Spanish fraud case batters image of monarchy
Spain's Princess Cristina, the youngest daughter of King Juan Carlos, is set to appear in court over allegations of money laundering and tax fraud.
Never before has any member of the Spanish royal family been questioned in court over corruption allegations.
And the scandal, which has littered the Spanish press for several years now, holds serious implications for the reputation, and future, of the monarchy in Spain.
Princess Cristina's wedding to the then Spanish professional handball player Inaki Urdangarin in Barcelona in 1997 had a fairytale feel.
But towards the end of 2011, his name started to be linked in the Spanish media to a long-running corruption investigation.
And in December of that year the son-in-law of the king was made an official suspect in the case.
The allegations that started to emerge in the Spanish media, were that Mr Urdangarin and his then business partner, Diego Torres, had used their non-profit Noos Institute to organise events for the regional governments of Valencia and the Balearic Islands at hugely inflated prices.

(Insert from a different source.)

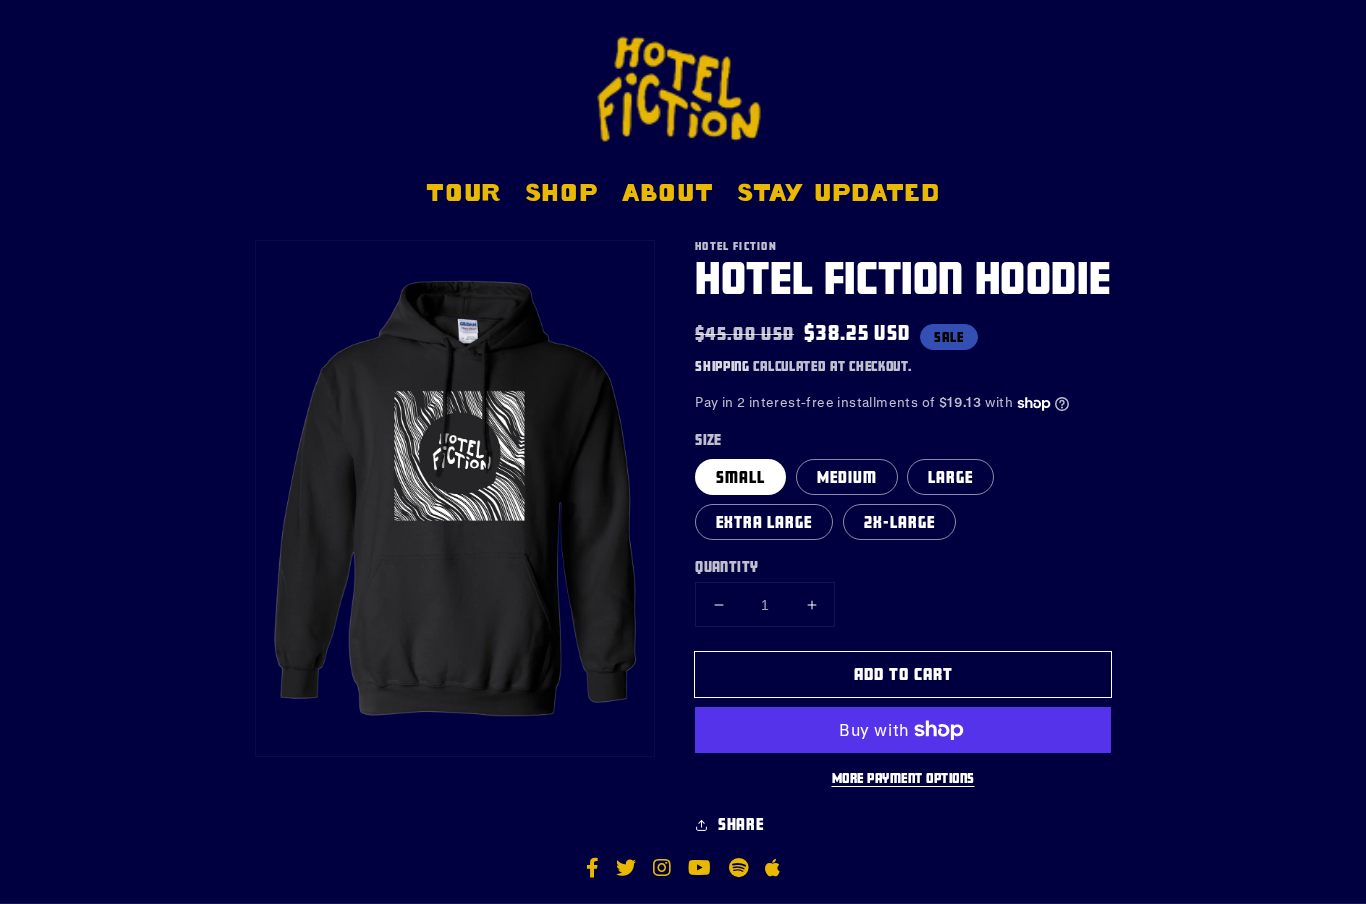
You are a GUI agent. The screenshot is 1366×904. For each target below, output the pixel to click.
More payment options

The princess's husband appeared in court in Mallorca, from where the case is being run, in 2012 and again in 2013 to face questioning.
On entering court in 2012, he stopped briefly in front of the media to state defiantly that he was innocent and that he was ready to clear his name.
Before then, King Juan Carlos had included a blatant reference to the scandal surrounding his son-in-law in his 2011 Christmas address.
"Justice is the same for everyone," he said.
And so a clear strategy - and hope - emerged within royal circles that Princess Cristina would not be linked directly to the allegations against her husband, which in 2012 were featuring almost on a daily basis in Spain's newspapers.
However, soon there were accusations against the princess herself and questions were asked in the media and in private.
Then in April last year, Princess Cristina was made a formal suspect in the case and she was called to appear in court for questioning.
But state lawyers appealed and the regional court of Mallorca ruled that the princess would not have to appear because there was not sufficient evidence linking her to the business dealings of her husband.
The latest decision, to once-again make her a formal suspect and summon her to court in March to be questioned over allegations of money laundering and tax fraud, is now based on further investigating by the prosecuting judge.
Some of the allegations against the princess centre around the fact that she co-owned a company called Aizoon with her husband, and the firm allegedly received public money, which had been inappropriately obtained by Mr Urdangarin's Noos foundation.
It is claimed the couple then used some of the money for personal gain.
Neither has been charged in the case and Mr Urdangarin denies he has done anything wrong.
Now that the princess is due to appear in court, it is clearly much harder for Spain's royal household to distance her from the corruption allegations surrounding her husband.
There is though the question of how much more damage the scandal will do to the reputation and image of Spain's royals.
El Mundo's Royal Correspondent Ana Romero believes it has already done "an amazing amount of damage", a view which is supported by a recent poll carried out by the newspaper, which found that 62% of people wanted King Juan Carlos to abdicate.
The poll also found that 78% of 18- to 30-year-olds wanted the king to step down.
And just over half of respondents said they did not support the monarchy - a finding that will cheer those in Spain who fondly remember the country's Republican past.
The only ray of light from the poll for monarchists is that two thirds of people had a favourable view of Prince Felipe, the king's son and the first in line to the throne.
King Juan Carlos has noticeably aged recently, and has had numerous operations.
Spanish journalists spoke of the way Spain's head of state struggled to give a speech on Monday, at an annual military ceremony.
Then there have been rumours of extra-marital affairs and the king's public apology after he went hunting elephants in Botswana at the height of the economic crisis.
Royal correspondent Ana Romero believes the king could abdicate at some point, but not any time soon.
"There has been talk about abdication for some time now, but conventional wisdom says he has to stay the rest of the year now, to clear all of the problems for his son," she says.
And privately, royal officials back that view, arguing that if the king were to step down at a time of scandal in the media, it would only weaken the institution of the monarchy in Spain.